Aggregation((?val), Sum, (), Group((?a), BGP(?a rdf:value ?val)))


In the "Joining Aggregate Values" section, I have no idea what the introductory sentence is meant to convey. I may have misunderstood the definition of AggregateJoin, but it seems like it will produce a multiset of single-mapping sets, {agg_i -> range(A_i)}. I would have expected something like:

AggregateJoin(A) = { { (agg_i -> range(A_i)) | dom(A_i) = k } | k in set-union(dom(A)) }

The algorithmic sketch of using AggregateJoin in 17.2.3 might be more intuitive if there were more than one 'Let A_i' line (more than one aggregate operation in the query).


> > 11 Subqueries

There needs to be introductory text for subqueries.

"It is an error to reuse variable names both inside and outside a subquery when the variable is not projected from the subquery." -- I checked with Andy, and he said of this: "It's wrong and (for composition reasons) we decided otherwise."

> > 13 Basic Federated Query
> > See basic federated query doc

Much of the Federation document is written in a very casual and narrative fashion (very different than the Query doc; I suspect this will be very obvious if the federation text is just merged with the query document).

The document never discusses the "UNDEF" token that is introduced in the grammar.

"Solution Mapping (corresponds to the Concepts and Abstract Syntax term "RDF URI reference")" -- seems like a copy-paste typo.

"For instance, an edpoint" -- sp. "endpoint".

The examples are hard to follow because they are so domain-specific.

"The mechanics of executing a query over a graph" -- is this meant to be referring to "executing a query over a *named* graph"?

"Typically, a GRAPH constraint is matched against an RDF graph which is in the querying system, perhaps as the result of parsing the response to an HTTP GET on the named graph." -- This is needless detail. A GRAPH pattern is matched against named RDF graphs contained within the dataset being used for the query.

"GRAPH-constrained pattern" -- I don't know what this means.

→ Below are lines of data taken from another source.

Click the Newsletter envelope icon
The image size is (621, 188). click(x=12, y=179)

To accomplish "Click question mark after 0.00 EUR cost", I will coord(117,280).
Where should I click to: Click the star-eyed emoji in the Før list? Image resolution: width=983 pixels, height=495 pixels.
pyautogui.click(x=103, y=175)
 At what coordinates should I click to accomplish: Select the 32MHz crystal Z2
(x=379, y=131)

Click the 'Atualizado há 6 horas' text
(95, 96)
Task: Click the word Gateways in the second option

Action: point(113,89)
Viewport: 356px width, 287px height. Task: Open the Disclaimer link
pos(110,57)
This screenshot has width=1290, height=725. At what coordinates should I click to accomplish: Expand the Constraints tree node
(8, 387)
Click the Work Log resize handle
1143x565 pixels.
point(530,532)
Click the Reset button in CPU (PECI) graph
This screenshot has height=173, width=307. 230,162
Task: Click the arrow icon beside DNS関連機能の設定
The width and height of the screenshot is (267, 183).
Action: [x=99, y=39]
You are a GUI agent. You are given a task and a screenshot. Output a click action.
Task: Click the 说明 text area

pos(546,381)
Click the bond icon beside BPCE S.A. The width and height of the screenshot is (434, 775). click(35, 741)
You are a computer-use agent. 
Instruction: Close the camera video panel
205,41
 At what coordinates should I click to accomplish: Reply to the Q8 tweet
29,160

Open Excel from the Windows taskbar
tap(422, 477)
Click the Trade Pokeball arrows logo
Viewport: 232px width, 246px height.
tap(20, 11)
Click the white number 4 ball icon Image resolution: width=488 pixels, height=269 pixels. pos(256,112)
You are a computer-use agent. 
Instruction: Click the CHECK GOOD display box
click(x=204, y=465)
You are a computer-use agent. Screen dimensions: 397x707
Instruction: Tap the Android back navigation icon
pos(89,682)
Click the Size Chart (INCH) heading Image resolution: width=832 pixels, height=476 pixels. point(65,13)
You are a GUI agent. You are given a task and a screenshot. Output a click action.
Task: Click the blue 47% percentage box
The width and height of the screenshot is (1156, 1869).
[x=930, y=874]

"Note that WSDL defines the behavior with respect to constructing HTTP URLs from an endpoint and a set of query parameters, in particular appending '?' or '&' to an endpoint URL which may already have them." -- I'm not totally sure what this means, but I'd like to suggest that there should be a way to query over a custom dataset at the remote endpoint using the standard SPARQL Protocol conventions (SERVICE <http://example/endpoint?default-graph-uri=foo> {...}).

"application/sparql-results" -- should be "application/sparql-results+xml"

"For any other response, the query fails." -- Should this fail or just return an empty result set? I can think of arguments for both, but SERVICE blocks within OPTIONALS and UNIONS would be more useful if they didn't cause the entire query to fail.

"queryier" ??

In the example for section 3 BINDINGS, the ?id variable is bound to plain literals, but the example data from earlier in the document uses xsd:integer typed literals.

> > [FED]4.2 Definition of BINDINGS

"If a WhereClause has a BindingsClause" -- WhereClause doesn't 'have' a BindingsClause. The grammar associates these two through SelectQuery (with an intervening SolutionModifier).

Section 4.2 doesn't seem to follow the same conventions as the query doc . For example, "eval(BindingsSolutionSequence(P,V,St)) = Join(Rbc, P)" -- isn't P (a GGP) an AST, not an algebra, concept?.

> > [FED]5 SPARQL Federation Extensions Grammar

"""
It is a syntax error if to use a variable as the first argument to a ServiceGraphPattern if that variable is not bound (at least optionally) in the left hand side of a join with the ServiceGraphPattern on the right.
"""

"if to use" -- should be "to use"
This text should align with Axel's(?) proposed "potentially bound" concept, but in general it seems like it's trying to talk about a syntax error defined in terms of the algebra which is going to be confusing for people who otherwise don't need to ever think about the algebra. Also, join ordering doesn't have to use the lexical ordering, so "left hand side" here isn't particularly useful.

> >        15.1.2 SELECT expressions

"Variables can be also be used in expressions if they are introduced as to the earlier, syntactically, in the same SELECT clause" -- the wording here needs to be fixed. Talking about "New variables" being available might be more clear than just "Variables".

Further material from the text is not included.